**Data:**
-------------------------

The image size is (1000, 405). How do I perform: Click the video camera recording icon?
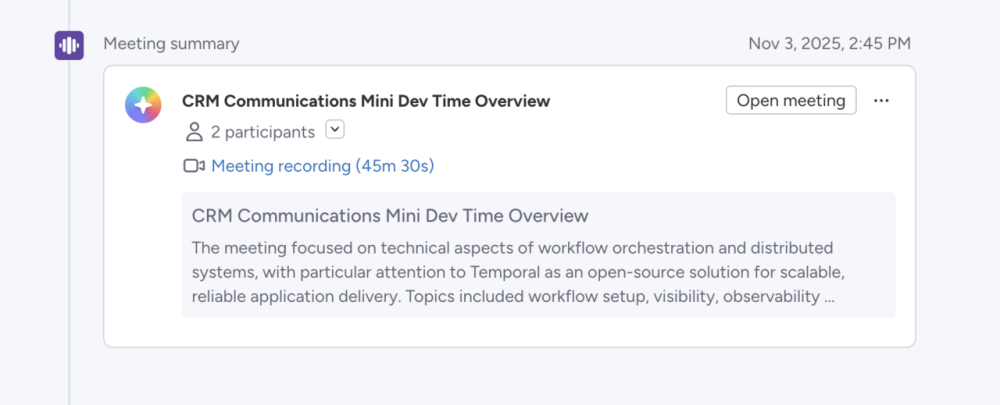pyautogui.click(x=194, y=166)
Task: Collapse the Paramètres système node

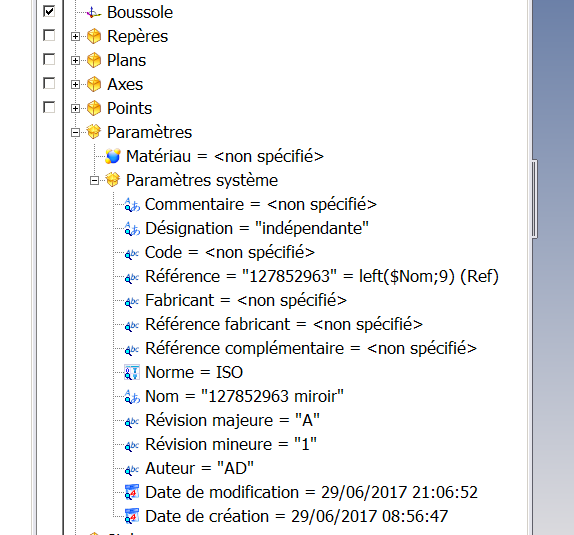Action: (94, 181)
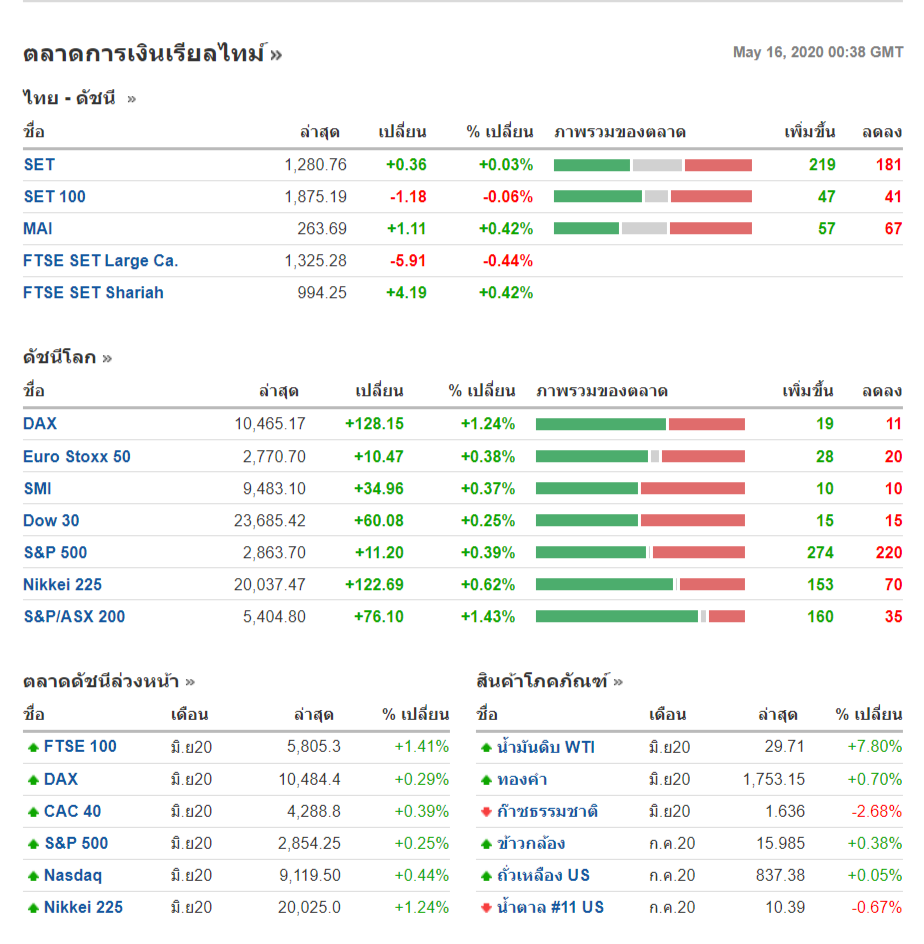Open the สินค้าโภคภัณฑ์ section heading
Image resolution: width=924 pixels, height=944 pixels.
(549, 681)
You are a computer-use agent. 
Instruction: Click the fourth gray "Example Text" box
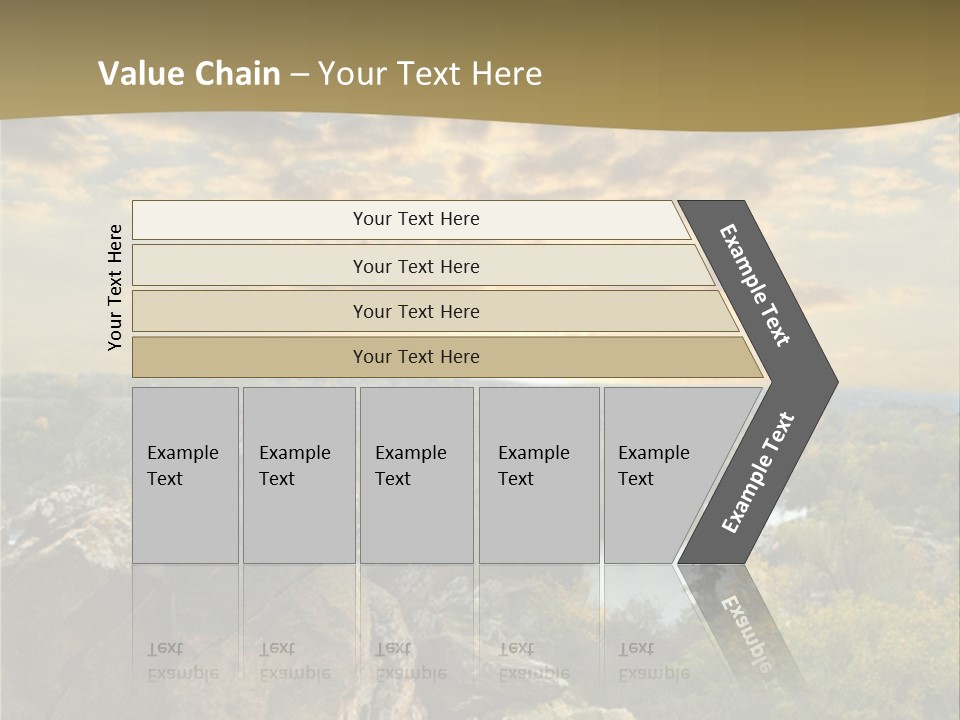pyautogui.click(x=539, y=475)
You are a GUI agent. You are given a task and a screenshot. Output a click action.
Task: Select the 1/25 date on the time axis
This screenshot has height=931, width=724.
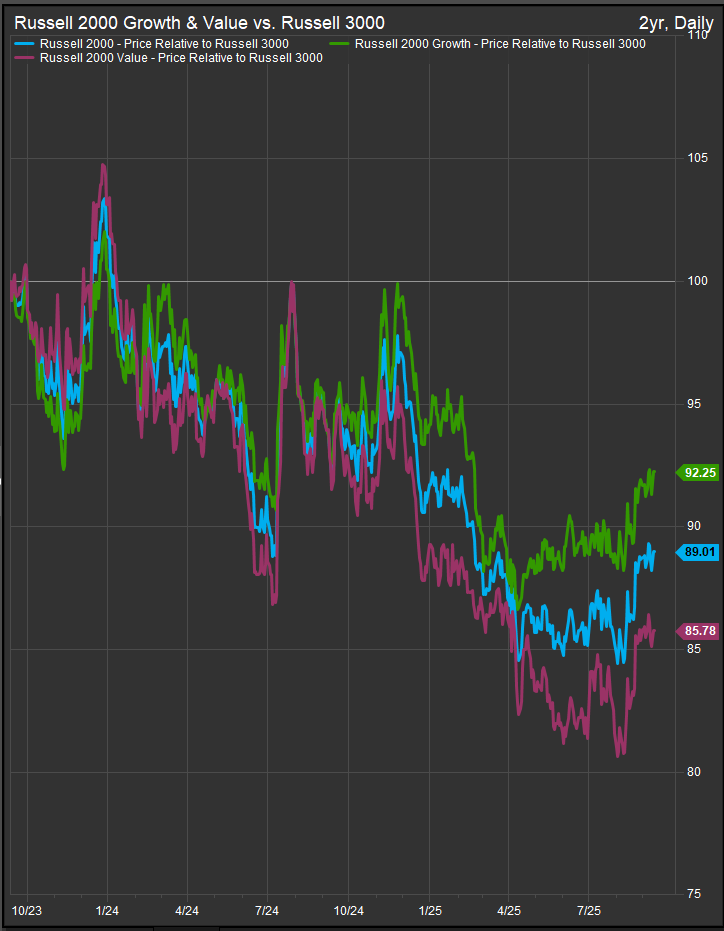pos(428,911)
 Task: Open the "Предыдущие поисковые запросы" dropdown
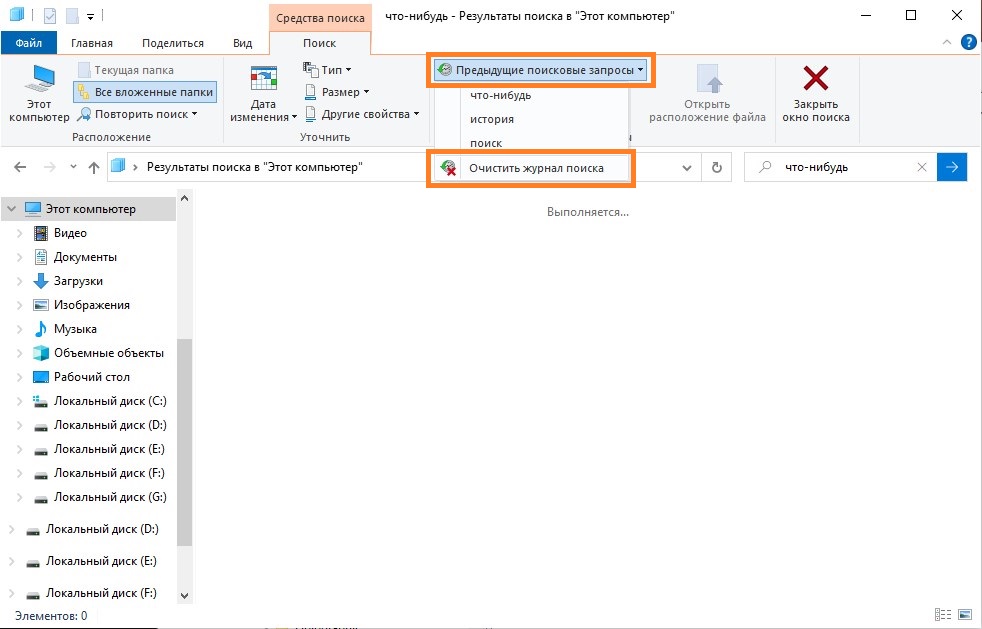click(x=541, y=70)
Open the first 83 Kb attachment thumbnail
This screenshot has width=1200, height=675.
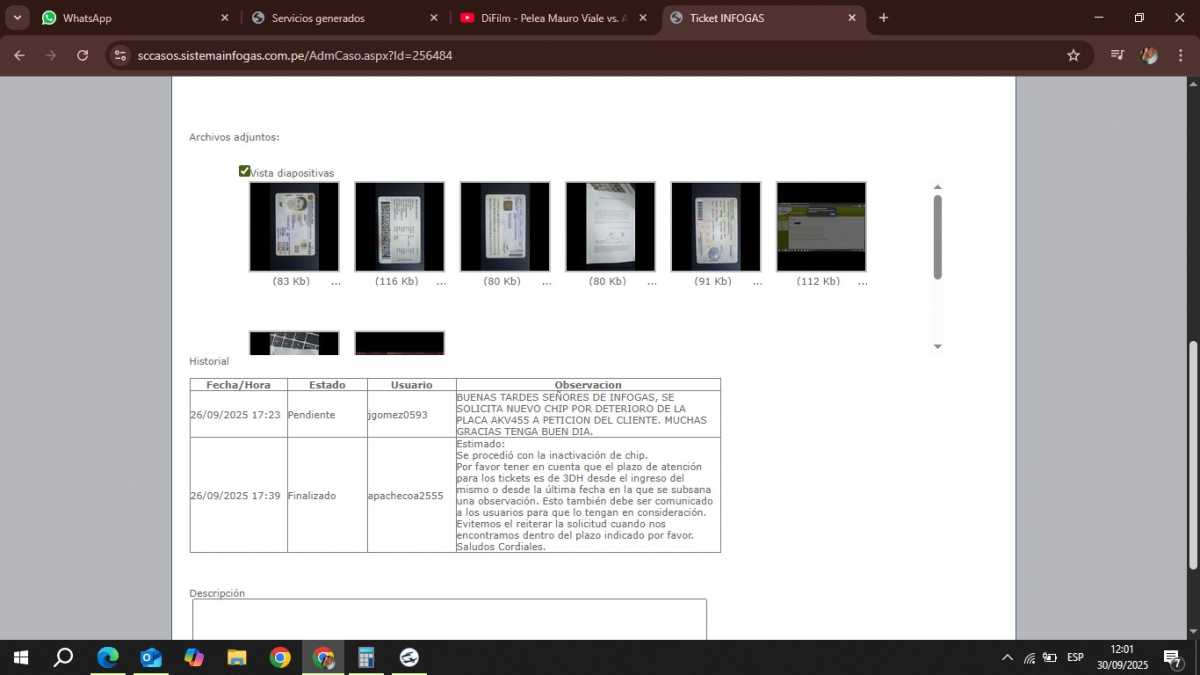pyautogui.click(x=294, y=227)
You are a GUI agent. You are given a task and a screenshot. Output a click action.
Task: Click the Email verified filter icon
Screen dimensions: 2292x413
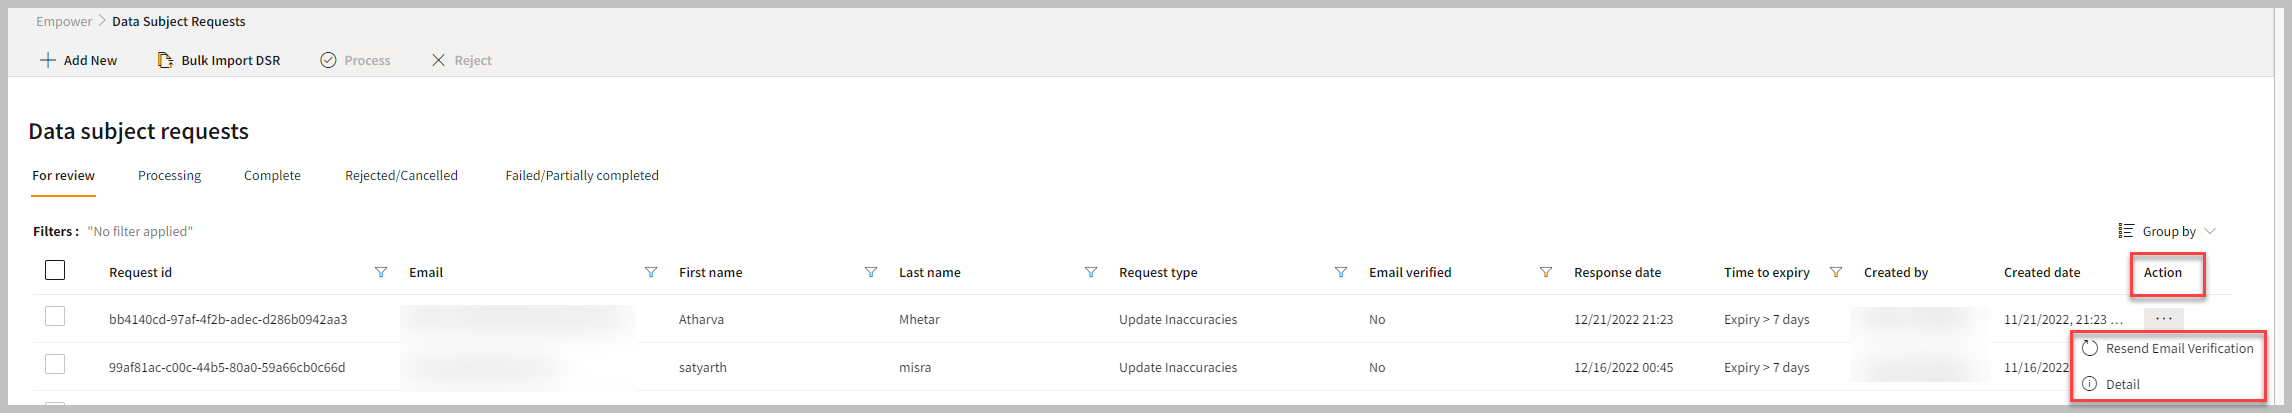tap(1546, 272)
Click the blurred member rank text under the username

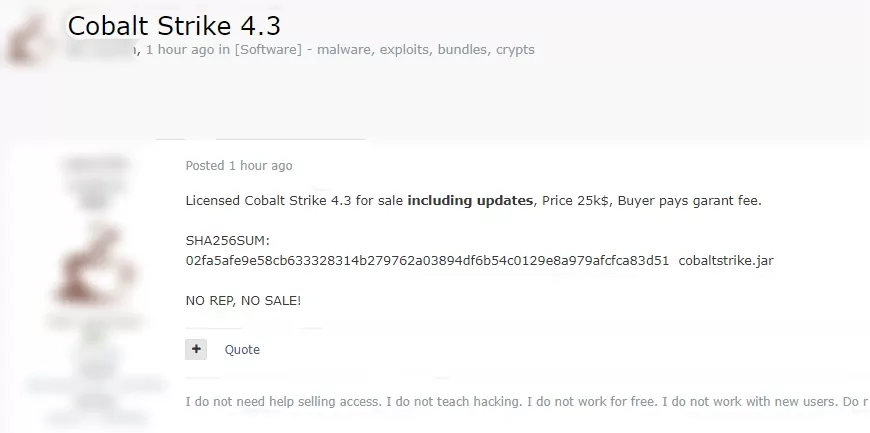pos(95,192)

-------------------------

**Task to complete:** Pictures within the entries must not be reproduced; everything else is to be restated verbatim.

**Response area:**
The image size is (1000, 405). How do I perform: Click the video camera recording icon?
pyautogui.click(x=194, y=166)
Task: Collapse the Paramètres système node

Action: (94, 181)
Open the สินค้าโภคภัณฑ์ section heading
Image resolution: width=924 pixels, height=944 pixels.
(549, 681)
You are a computer-use agent. 
Instruction: Click the fourth gray "Example Text" box
pyautogui.click(x=539, y=475)
You are a GUI agent. You are given a task and a screenshot. Output a click action.
Task: Select the 1/25 date on the time axis
This screenshot has height=931, width=724.
pos(428,911)
 Task: Open the "Предыдущие поисковые запросы" dropdown
click(x=541, y=70)
Open the first 83 Kb attachment thumbnail
This screenshot has width=1200, height=675.
pyautogui.click(x=294, y=227)
You are a GUI agent. You are given a task and a screenshot. Output a click action.
Task: Click the Email verified filter icon
Screen dimensions: 2292x413
tap(1546, 272)
Click the blurred member rank text under the username

pos(95,192)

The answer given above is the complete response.